==== PROVIDED DATA

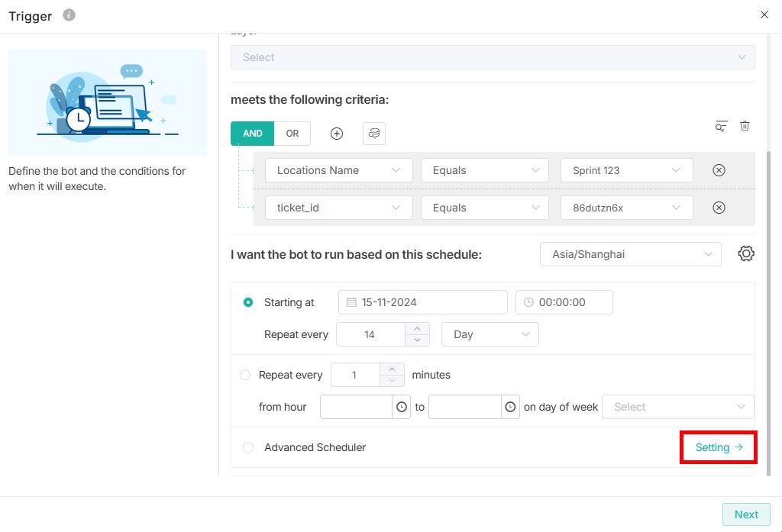Click the search criteria icon
Screen dimensions: 782x532
coord(721,126)
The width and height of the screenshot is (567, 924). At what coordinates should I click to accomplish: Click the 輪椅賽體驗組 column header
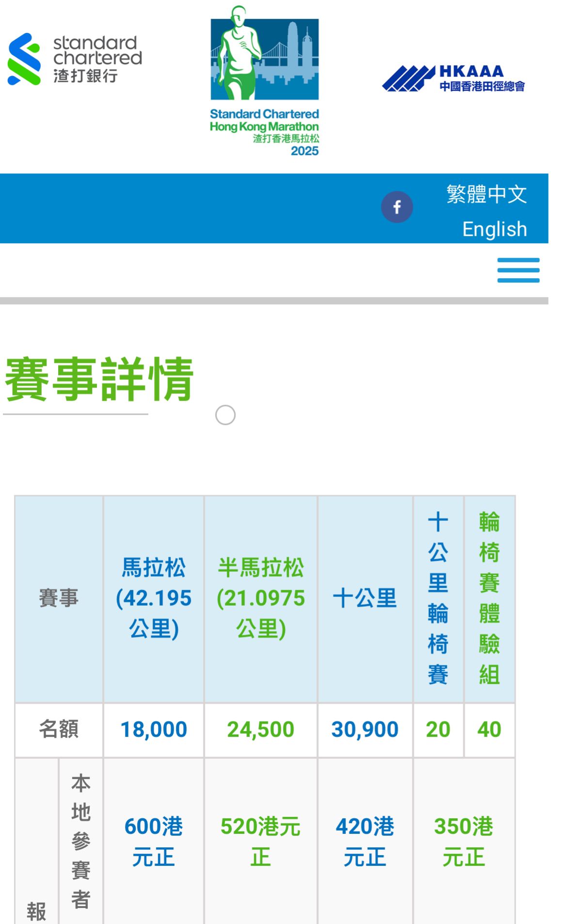coord(489,598)
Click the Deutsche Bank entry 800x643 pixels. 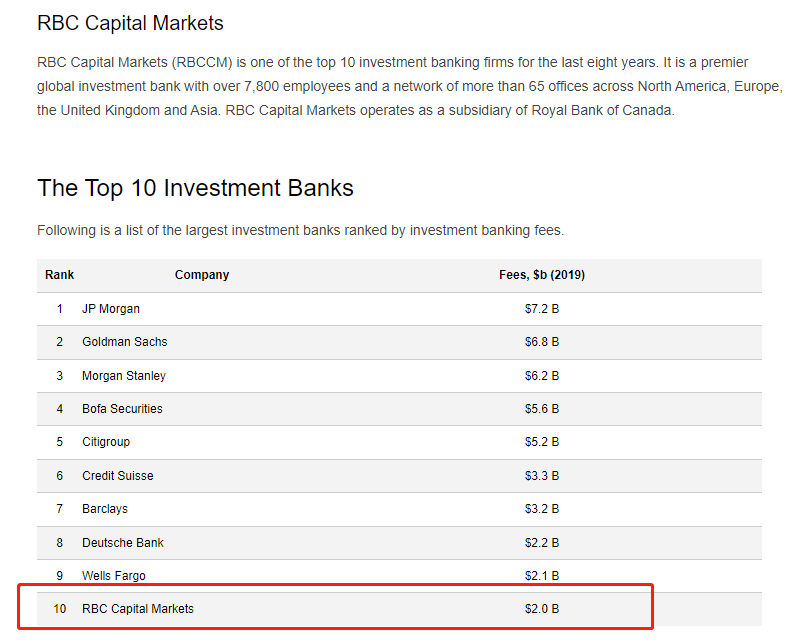click(123, 542)
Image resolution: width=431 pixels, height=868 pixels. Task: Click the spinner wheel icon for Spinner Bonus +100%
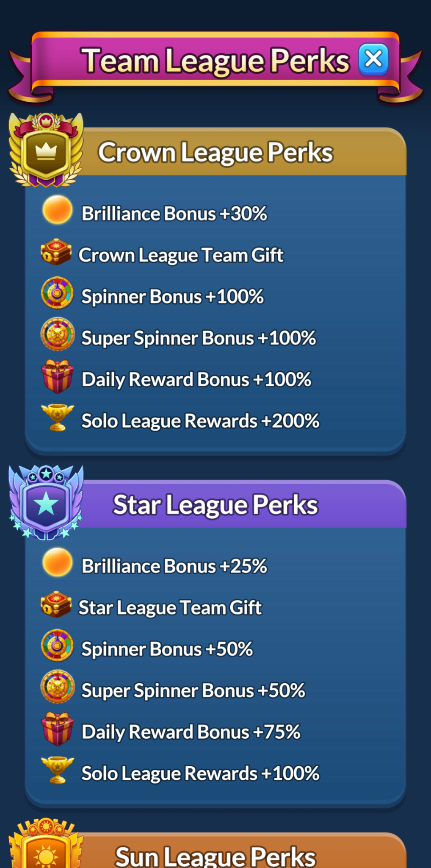(57, 292)
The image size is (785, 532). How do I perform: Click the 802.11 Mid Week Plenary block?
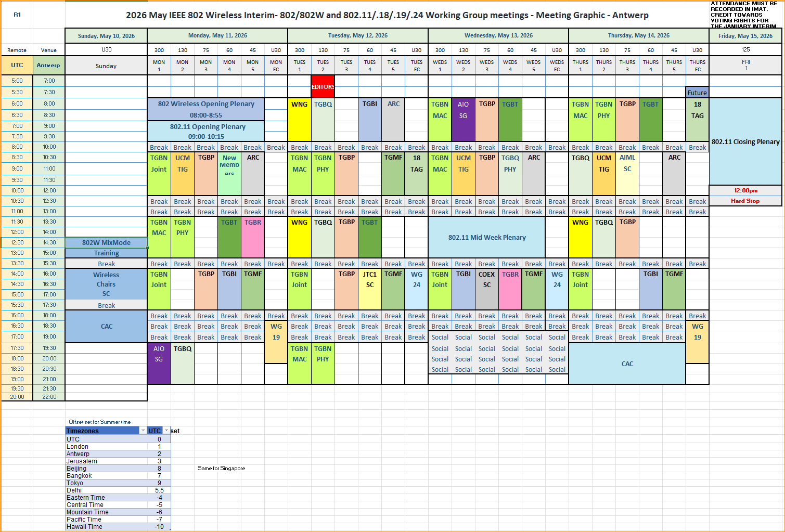[486, 238]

========

■ **PROBLEM DESCRIPTION**: Print exactly the lines from the line with "The image size" through the end of the data, both ends included, and print no pictures.

■ **REPLY TO THE TASK**:
The image size is (785, 532). How do I perform: Click the 802.11 Mid Week Plenary block?
[486, 238]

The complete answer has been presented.